THE TASK —
Copy the records again from the line with "Viewport: 850px width, 614px height." through the line with "click(x=384, y=66)", putting "Preferences" in place of "Settings" and keeping everything else the same. Leave the pictures out.

RECORD EXTRACTS —
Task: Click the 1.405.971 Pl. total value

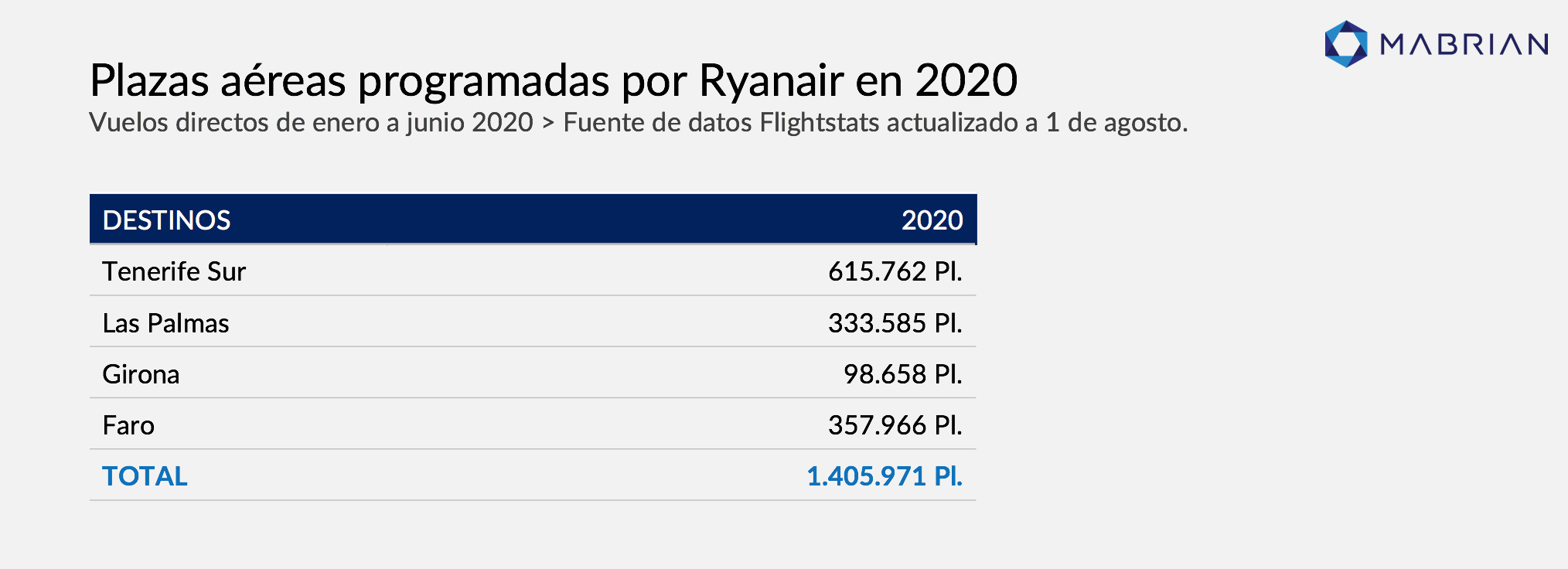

---

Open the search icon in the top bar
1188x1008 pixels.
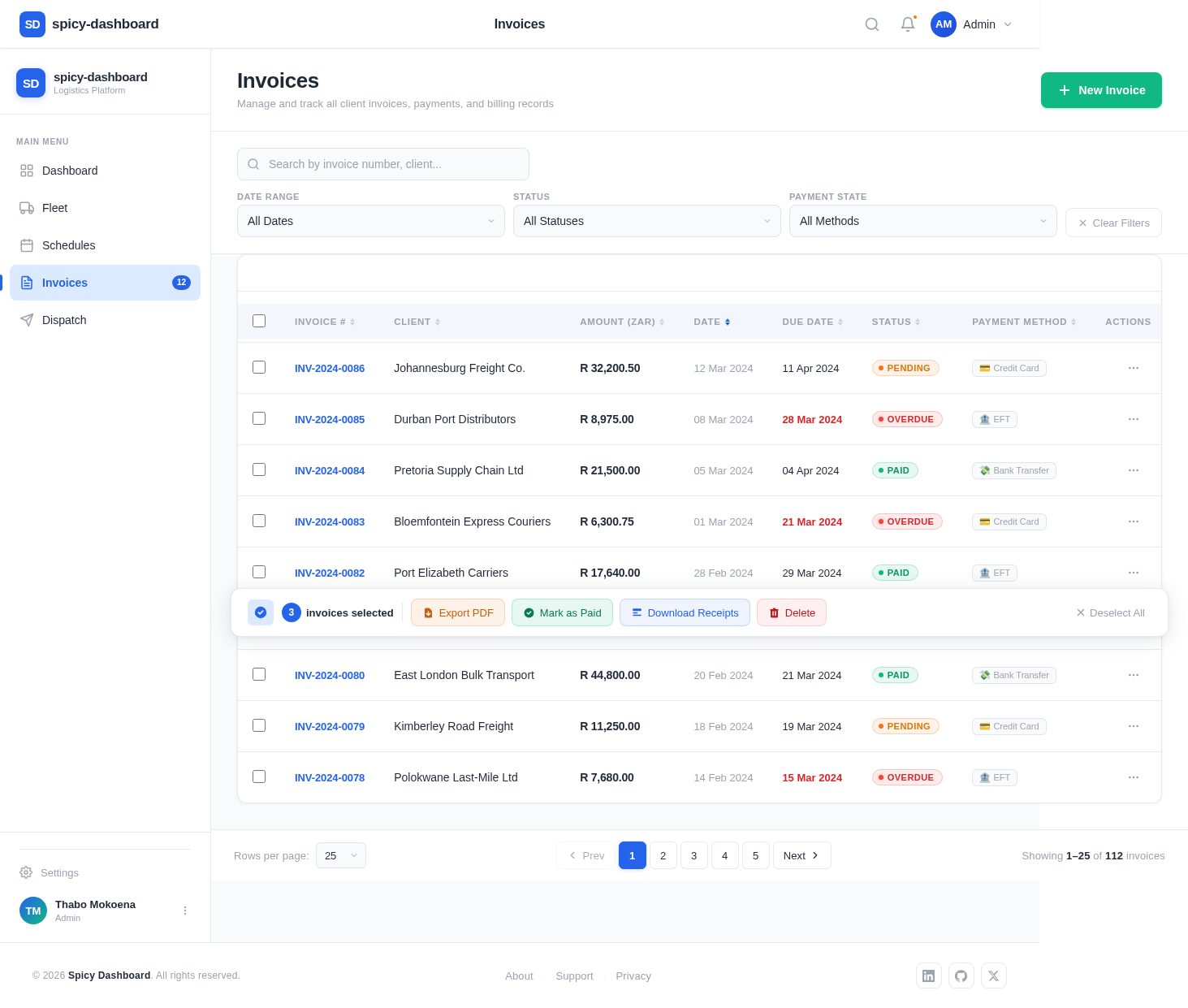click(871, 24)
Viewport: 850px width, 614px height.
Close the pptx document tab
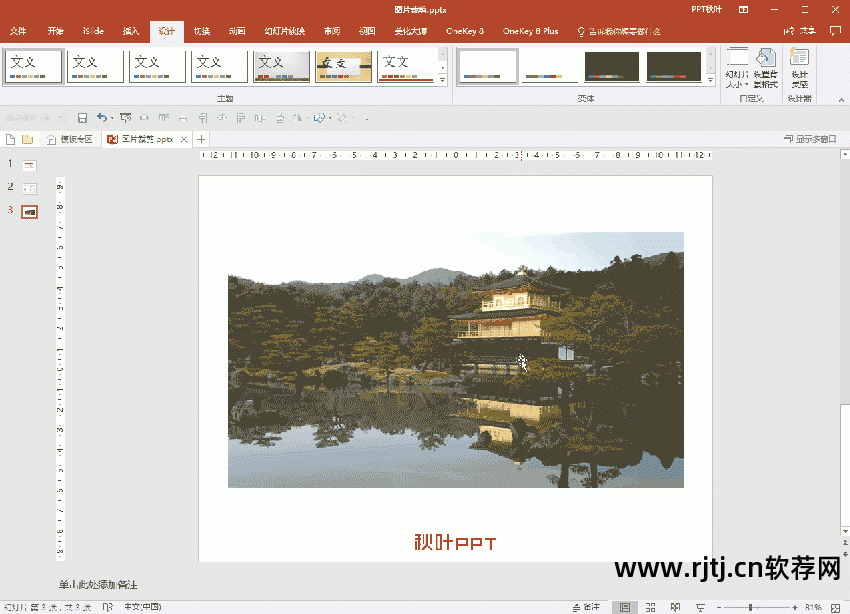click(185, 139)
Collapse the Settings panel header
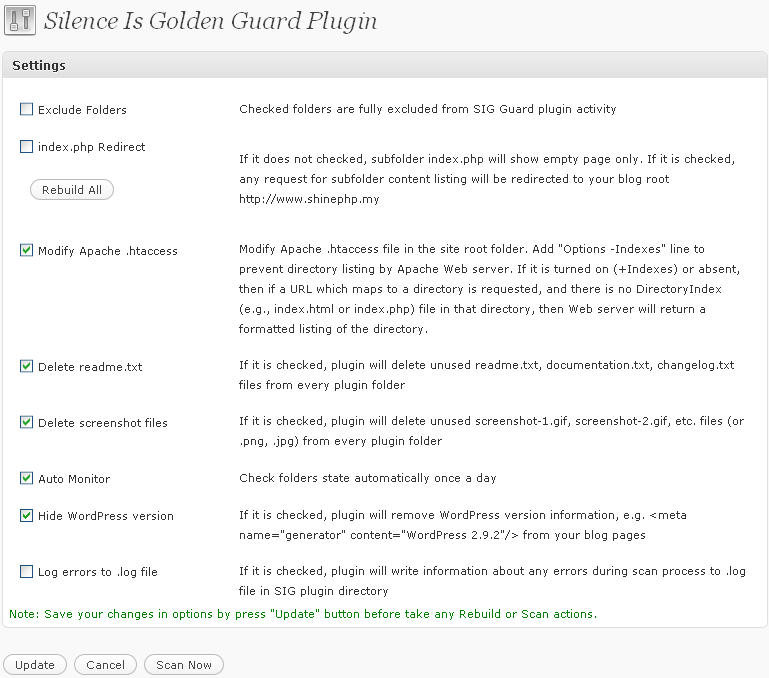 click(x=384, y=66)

RESULT —
Viewport: 850px width, 614px height.
Close the pptx document tab
click(185, 139)
Collapse the Preferences panel header
 click(x=384, y=66)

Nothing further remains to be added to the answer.